Popcorn Lung: Myths vs. Reality
"Popcorn Lung" – Myth vs. Reality
One of the oldest, and most persistent, assertions about the dangers of vaping from the anti-vapor community surrounds a lung condition known as bronchiolitis obliterans, or "popcorn lung." Here, we'll take a look at the disease, what it means for people who are afflicted, and how it came to be associated with vaping, despite there being virtually no instances directly linking the disease to vapor products.
What is it?
To understand bronchiolitis obliterans (BO), you need to understand how the lungs work. When you breathe, air flows from your windpipe into two bronchi, one leading to each lung. These two tubes the split into four, four into eight, and on and on until the tiniest of the tubes, called bronchioles, end in small air sacs called alveoli. This is where oxygen from the air you're breathing enters your bloodstream.
When you're afflicted by BO, these bronchioles become irritated and inflamed, leading to scarring that shrinks the passageways to the alveoli, making it harder for oxygen to make it into your body. The result is that even when breathing normally you may find yourself feeling short of breath.
BO is a chronic condition, meaning that it's both long-lasting and potentially recurring. Once you have it, the effects will likely stay with you for life.
Who gets it?
BO is primarily caused by two chemicals: acetaldehyde, a chemical found in marijuana smoke that could also pose harm to the mouth, throat, and stomach, is one.
The more common culprit, though, is diacetyl, and this is the chemical that gives "popcorn lung" its name. Diacetyl is used as an artificial flavoring that gives foods a rich, buttery taste – it's the "butter" in microwave popcorn.
The first cases of BO emerged among workers in factories that produce microwave popcorn in the early 2000s. These workers were exposed to large amounts of the chemical in the air for years on end, though more recent cases have been reported in factories that process coffee beans, as diacetyl occurs naturally in the beans and workers can be exposed to inhalation during the roasting process.
Improved safety regulations are being deployed to protect workers exposed to diacetyl on the job, though they still remain those most at risk. To date, there are only two highly-publicized cases of BO outside of workers in factory settings. One involved a Colorado man who ate two bags of microwave popcorn every day for more than ten years, another a Canada teen who mixed THC oil extracted from marijuana into his vape e-liquid while also smoking marijuana alone.
What's the vaping connection?
In the early days of vaping, some e-liquid manufacturers used diacetyl in their flavor recipes, particularly in crafting dessert and bakery-themed juices. Since diacetyl is present in the vapor produced by these liquids, opponents of vaping have latched onto the finding as a means of scaring would-be vapers into believing they'll contract BO.
What's left unsaid, however, is that diacetyl is also present in cigarette smoke – at levels hundreds of times higher than in any vapor product. If concerns about diacetyl and "popcorn lung" in vapor e-liquids are stopping you from switching from smoking to vaping, it's important to be aware that you're already inhaling much more diacetyl than any non-smoker, including vapers.

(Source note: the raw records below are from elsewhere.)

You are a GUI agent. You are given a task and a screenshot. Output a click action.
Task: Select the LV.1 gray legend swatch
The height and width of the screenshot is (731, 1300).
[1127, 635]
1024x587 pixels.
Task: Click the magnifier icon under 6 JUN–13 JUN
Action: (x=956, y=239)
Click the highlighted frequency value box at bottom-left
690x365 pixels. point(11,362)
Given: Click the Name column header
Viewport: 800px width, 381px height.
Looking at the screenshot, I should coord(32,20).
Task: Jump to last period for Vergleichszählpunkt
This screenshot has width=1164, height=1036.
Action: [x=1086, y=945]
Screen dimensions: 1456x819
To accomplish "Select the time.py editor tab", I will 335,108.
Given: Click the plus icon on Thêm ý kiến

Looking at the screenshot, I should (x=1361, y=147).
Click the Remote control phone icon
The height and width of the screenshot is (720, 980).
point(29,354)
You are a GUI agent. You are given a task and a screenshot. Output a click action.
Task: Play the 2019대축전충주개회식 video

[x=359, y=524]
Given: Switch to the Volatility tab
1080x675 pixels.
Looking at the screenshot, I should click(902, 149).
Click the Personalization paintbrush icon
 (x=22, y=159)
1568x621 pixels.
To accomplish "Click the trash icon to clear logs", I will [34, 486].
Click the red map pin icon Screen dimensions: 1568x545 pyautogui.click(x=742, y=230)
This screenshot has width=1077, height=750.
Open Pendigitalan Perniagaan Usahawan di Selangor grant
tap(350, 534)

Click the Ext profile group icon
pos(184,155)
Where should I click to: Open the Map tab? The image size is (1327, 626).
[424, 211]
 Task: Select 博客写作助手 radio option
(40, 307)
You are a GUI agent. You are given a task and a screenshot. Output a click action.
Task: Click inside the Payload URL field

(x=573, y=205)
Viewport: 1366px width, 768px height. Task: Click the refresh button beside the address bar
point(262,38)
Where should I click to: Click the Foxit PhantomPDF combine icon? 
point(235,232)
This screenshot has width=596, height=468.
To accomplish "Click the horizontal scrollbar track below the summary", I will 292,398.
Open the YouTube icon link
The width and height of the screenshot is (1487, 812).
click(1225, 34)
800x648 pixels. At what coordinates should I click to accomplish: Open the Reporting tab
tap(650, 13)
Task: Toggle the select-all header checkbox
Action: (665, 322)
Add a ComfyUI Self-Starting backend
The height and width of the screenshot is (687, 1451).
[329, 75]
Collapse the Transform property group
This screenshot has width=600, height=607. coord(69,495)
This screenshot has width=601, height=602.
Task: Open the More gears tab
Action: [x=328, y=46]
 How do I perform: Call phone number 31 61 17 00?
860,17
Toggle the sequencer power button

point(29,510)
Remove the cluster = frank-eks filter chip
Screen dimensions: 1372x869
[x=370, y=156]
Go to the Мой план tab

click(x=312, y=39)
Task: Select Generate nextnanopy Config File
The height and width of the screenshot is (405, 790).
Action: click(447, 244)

Further, most e-liquid manufacturers began abandoning diacetyl and switching to alternative flavorings when the "popcorn lung" campaigns began in 2016. It's officially banned by the UK and European Union, so it's a likely bet that any liquids available overseas do not rely on diacetyl as a flavoring, though nearly all US brands have also discontinued its use.
Do I need to worry?
In short, probably not. Most confirmed cases of BO involve extreme exposure over a prolonged period, and none have ever been tied directly to vaping. Exposure to the chemicals that cause the disease are much higher among smokers, though most cases among that population are likely tied to other lung diseases caused by the inhalation of tar and smoke generated by cigarettes.
If you're still concerned, check with your favorite e-liquid manufacturer. Most should be able to readily assure you that there's no diacetyl in their formulas, but if you don't get a satisfactory answer consider switching. Some vapers go so far as to avoid any flavors with buttery notes, though ultimately the choice of what to vape is up to you.